Çıkarılan Metin:
**********

ABD emperyalizmi insanlığı ve uygarlığı tehdit ediyor

Amerikan gericiliği, Suriye’deki hesabı tutmayınca, şimdi bir kez daha  Irak’ı hedef seçti. ABD, daha önce iki kez Irak’ı işgal etmiş milyonlarca insanın hayatına kast etmiş, bir o kadarını yerinden yurdundan etmişti. Üstelik bütün bu cinayetlerini  “demokrasi”, “insan hakları” palavrasıyla meşrulaştırmaya çalışmıştı.

ABD emperyalizmi daha önce iki kez saldırmış olduğu Irak’ta bir türlü emperyalist çıkarları doğrultusundaki beklentilerine yanıt veren sonuçlar elde edemedi. Saddam rejiminin dayandığı sünni Arap güçleri bastırmıştı, ancak yapılan demokratik seçimlerde, ABD’nin karşı yöndeki bütün baskılarına rağmen, beklentilerine aykırı bir siyasal çoğunluk oluştu. Daha önce demokratik olarak seçilmiş Irak yönetimini aylarca tanımamış, işgal öncesi vaatleriyle bir kez daha çelişen tavırlar takınmıştı. Bugün de ABD, “ulusal birlik hükümeti” adı altında Irak’ta bir Amerikan kuklasını, mesela İ.Alawi’yi, yönetimin başına getirmek istiyor.

**********

Çıkarılan Veriler:
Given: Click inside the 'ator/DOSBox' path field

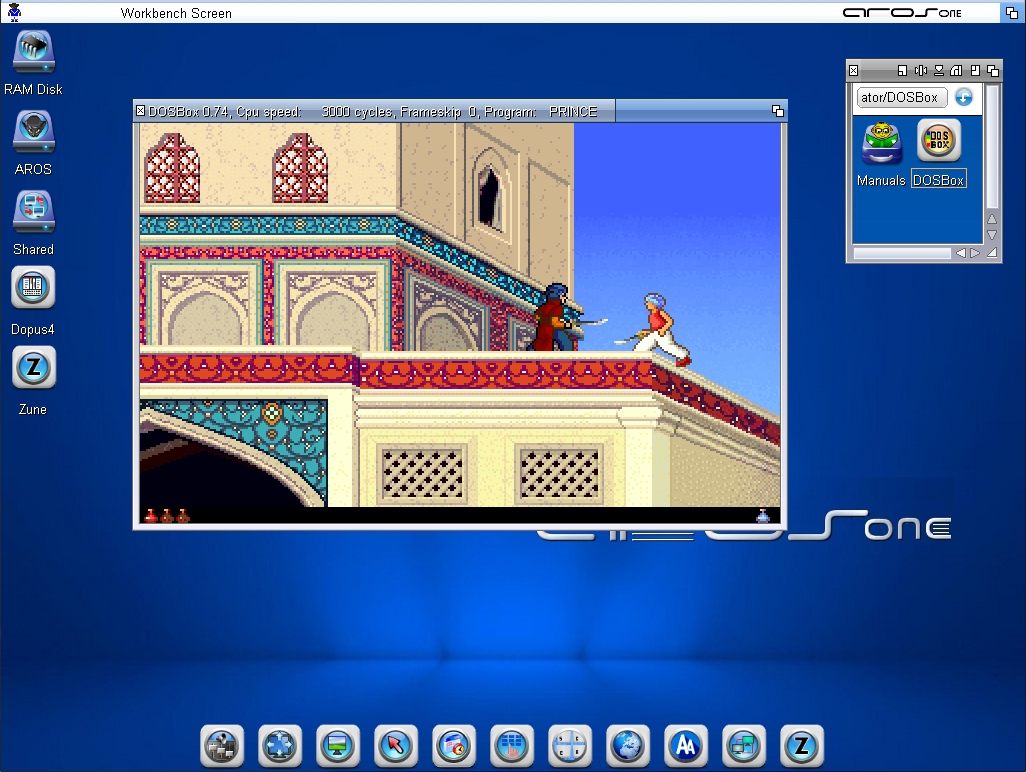Looking at the screenshot, I should 899,97.
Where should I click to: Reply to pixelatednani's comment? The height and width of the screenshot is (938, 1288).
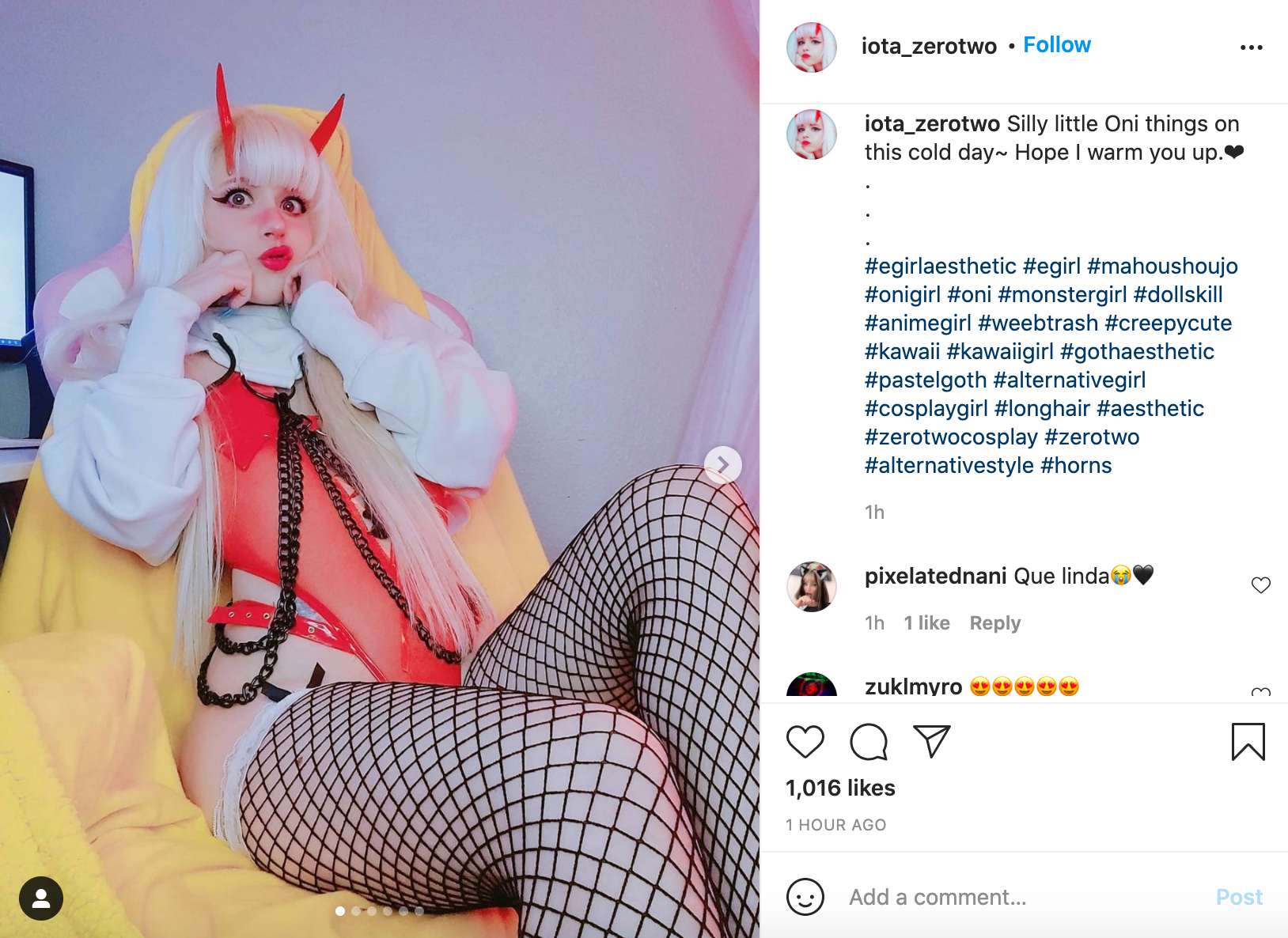click(995, 623)
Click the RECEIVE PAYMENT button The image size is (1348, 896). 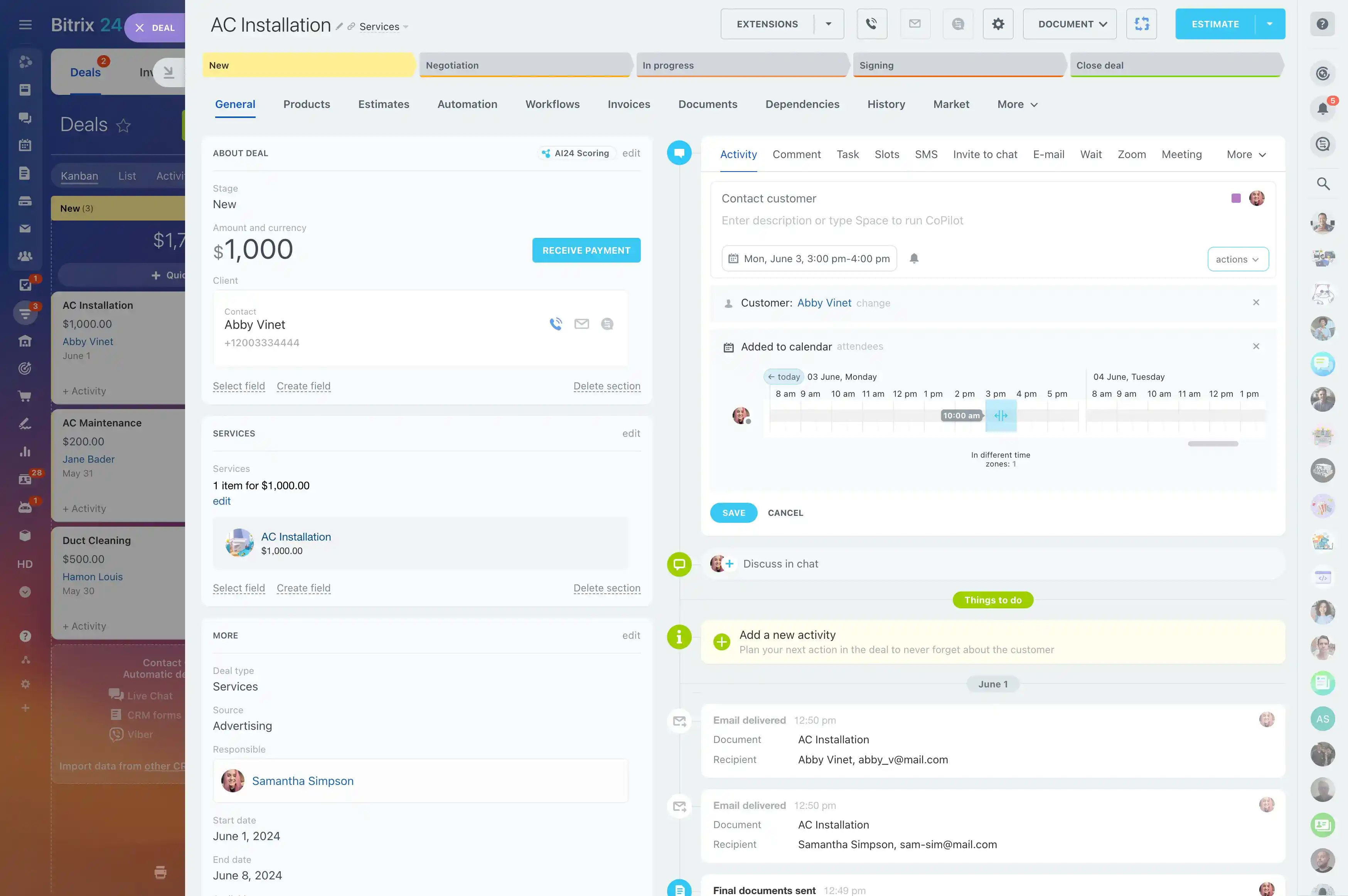(x=586, y=250)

**********

Çalışma Soruları:
(a) ABD emperyalizmi hakkındaki metinde tırnak işareti içinde verilen ifadeleri, metindeki sırasıyla yazın.
(b) Metinden sonra gelen satırları, ilk satırdan "click(995, 623)" ifadesini içeren satıra kadar, iki uç da dahil olmak üzere aynen kopyalayın. Resimleri cevaba almayın.

Örnek Çözümler:
(a) "demokrasi", "insan hakları", "ulusal birlik hükümeti"

(b)
Given: Click inside the 'ator/DOSBox' path field

Looking at the screenshot, I should 899,97.
Where should I click to: Reply to pixelatednani's comment? The height and width of the screenshot is (938, 1288).
click(995, 623)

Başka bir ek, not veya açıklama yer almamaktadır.